Continuous Gateway
A Continuous Gateway refers to a dynamic, always-on intermediary layer within a distributed system architecture. Unlike static gateways that handle discrete requests, a continuous gateway maintains persistent connections and actively manages the flow of data, events, and requests across multiple services in real time. It acts as a central control point for communication, ensuring data integrity and consistent service interaction.
In modern, high-throughput environments, static request/response models often introduce latency and bottlenecks. A continuous gateway addresses this by enabling asynchronous communication and stateful interactions. It is crucial for building resilient, scalable microservices architectures where services must communicate constantly to maintain application state or process streaming data.

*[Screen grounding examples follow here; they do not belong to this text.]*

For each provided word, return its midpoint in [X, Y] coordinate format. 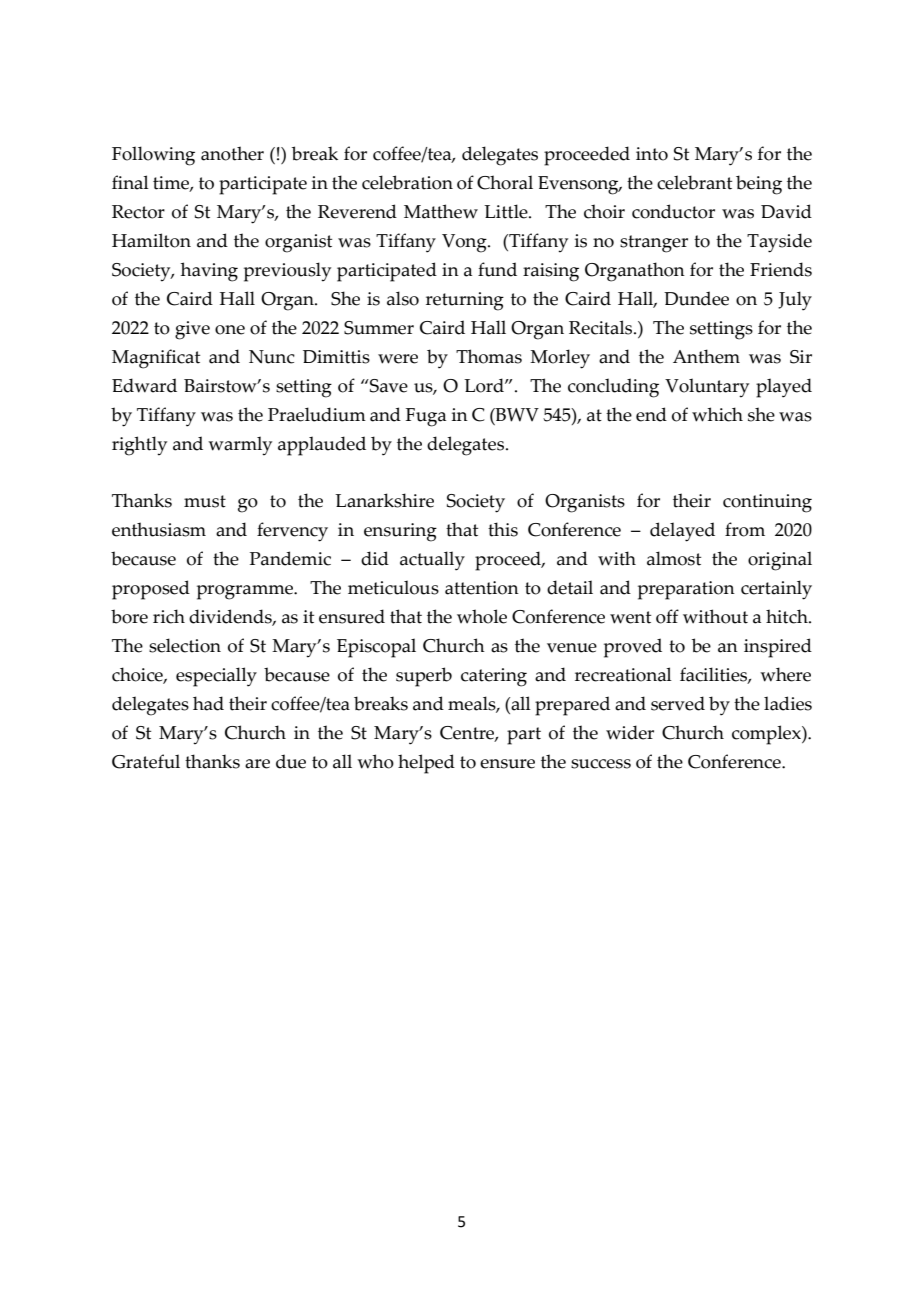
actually [432, 561]
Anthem [706, 356]
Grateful [146, 761]
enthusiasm [159, 529]
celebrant [694, 182]
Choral [505, 182]
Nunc [272, 357]
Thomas [489, 356]
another [232, 153]
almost [674, 558]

The core functionality involves maintaining long-lived connections (e.g., WebSockets, persistent message queues) rather than just handling HTTP requests. It intercepts, routes, transforms, and secures data streams as they move between upstream services and downstream consumers. It often incorporates logic for throttling, load balancing across active connections, and protocol translation.
Implementing a continuous gateway introduces complexity in state management. Developers must carefully design how connection state is persisted, recovered, and synchronized across gateway instances to prevent data loss or inconsistent user experiences.
This concept overlaps significantly with Message Brokers (like Kafka), Service Mesh technologies, and advanced API Gateway implementations that support streaming protocols.